While the Freedom of Information Act (FOIA) was intended to make it easier for the public to access information about the activities of the U.S. government, successfully filing a FOIA request can feel like a full-time job. Navigating the exceptions in the law, and the bureaucrats who aren’t always inclined to release documents, certainly requires some effort.
The FOIA Machine is intended to help. A joint effort of the Center for Investigative Reporting, the Reynolds Journalism Institute and the Knight Foundation, the Machine has been in the works since 2012 (I posted about it last July and was late to the party). Not only does the machine have useful information on agency contacts and procedures for filing a FOIA request, it keeps a record of requests filed via the Machine. This would make it easier to find out if information has already been released, saving agencies and potential requesters time and resources.

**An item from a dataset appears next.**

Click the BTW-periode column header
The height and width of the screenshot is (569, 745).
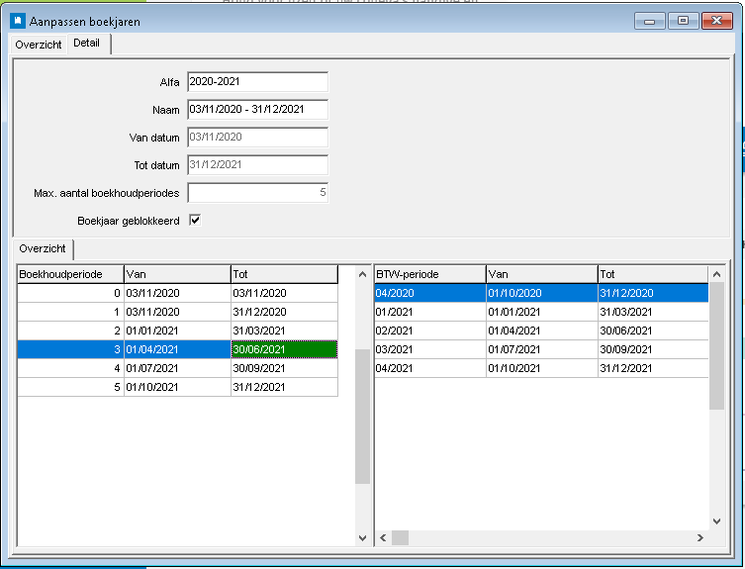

While you can sign up for an account (required if you intend to file a request using the Machine), the developers are rolling out the system in an invitation-only beta process. As the system demonstrates its stability and robustness, additional people will be invited to use the system and put it through its paces.
I’m undecided about whether to sign up for a beta invitation. While I have some science policy questions that might benefit from some FOIA actions, a better focus for now would be to survey the requests on file to see what is out there of interest. Should I find anything and mention it here, I’ll make a point to credit the FOIA Machine.